Where in your workout: Cat cow is ideal at the start of any session as part of a 5 to 10 minute dynamic warm-up. It pairs naturally with hip and shoulder mobility drills before strength or running work. Avoid long static holds at end-range right before max-effort strength or power training; instead, do the movement dynamically as a joint primer. Cat cow also works as a standalone movement break during long sitting bouts (1 to 2 sets of 8 reps every hour) or as a 5-minute morning routine.

Form floor over rep targets: if you're moving so fast that the segmental wave disappears, slow down even if it means fewer reps. The point isn't to hit 12 reps. The point is to mobilize each vertebra. Six clean reps beat 15 sloppy ones, every time.

How FitCraft Programs This Exercise

Knowing how to do cat cow is step one. Knowing when to do it, how often, and which variation fits your situation is where most people get stuck.

FitCraft's AI coach Ty handles that. During your personalized diagnostic assessment, Ty maps your fitness level, goals, mobility needs, and available equipment. Then Ty builds a personalized program that includes cat cow at the right point in your warm-up, paired with complementary mobility work.

As you progress, Ty adjusts the variation and volume to match your level. The seated version becomes the floor version. The floor version gets paired with thread-the-needle for rotational mobility. Frequency adapts to your training load. Ty's 3D demonstrations show the segmental wave motion from a side angle, which makes the "one vertebra at a time" concept click much faster than written descriptions.

Frequently Asked Questions

Can I do cat cow if I have lower back pain?

Cat cow is one of the most commonly recommended exercises for mild lower back stiffness and non-specific back pain because it gently mobilizes the spine through both flexion and extension without external load. A 2017 study in the Journal of Physical Therapy Science (Park et al., 2017) found that spinal mobilization exercises like cat cow reduced pain and improved functional disability in patients with chronic low back pain. That said, if you have a diagnosed disc herniation, active sciatica, or pain that sharpens during the movement, stop and consult a physical therapist before continuing. Pain that worsens during the exercise is a signal, not a stretch to push through.
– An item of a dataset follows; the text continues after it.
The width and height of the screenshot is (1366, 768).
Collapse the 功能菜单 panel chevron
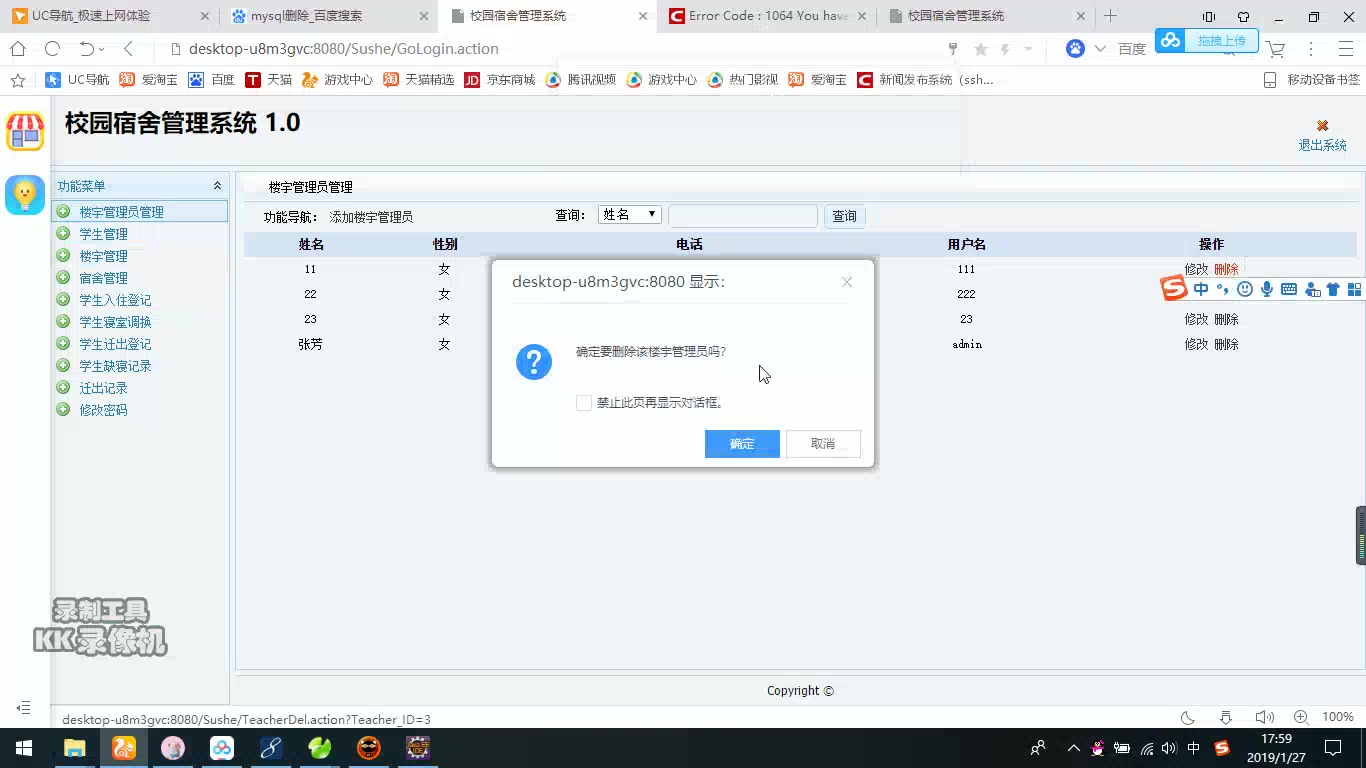217,185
What muscles does cat cow work?

Cat cow dynamically mobilizes the erector spinae, rectus abdominis, and the muscles along the entire spinal column. The cow phase activates the back extensors and stretches the abdominals. The cat phase activates the abdominals and stretches the back extensors. Assisting structures include the serratus anterior, rhomboids, and hip flexors, all of which support the segmental wave pattern. It's primarily a mobility exercise rather than a strength exercise.

How many cat cow stretches should I do?

8 to 12 reps (one full cat plus one full cow equals one rep) is standard. For warm-ups, 2 sets of 10 works great. For a quick desk break, even 5 to 6 slow reps can meaningfully reduce stiffness. The key is moving slowly enough that each vertebra participates.

Can I do cat cow every day?

Yes. Cat cow is one of the few exercises universally recommended for daily practice. It's low-intensity, minimal injury risk when performed in a comfortable range, and the benefits accumulate with consistency. Many physical therapists recommend doing it first thing in the morning, when the spinal discs are most hydrated and stiff, and after prolonged sitting.

What's the difference between cat cow and bird dog?

Cat cow is a spinal mobility exercise that moves through flexion and extension. Bird dog is a core stability exercise that challenges you to maintain a neutral spine while extending opposite arm and leg. They start from the same tabletop position but serve different purposes: mobility versus stability. Both are excellent for spinal health, and they pair well together. Cat cow first to mobilize, then bird dog to stabilize.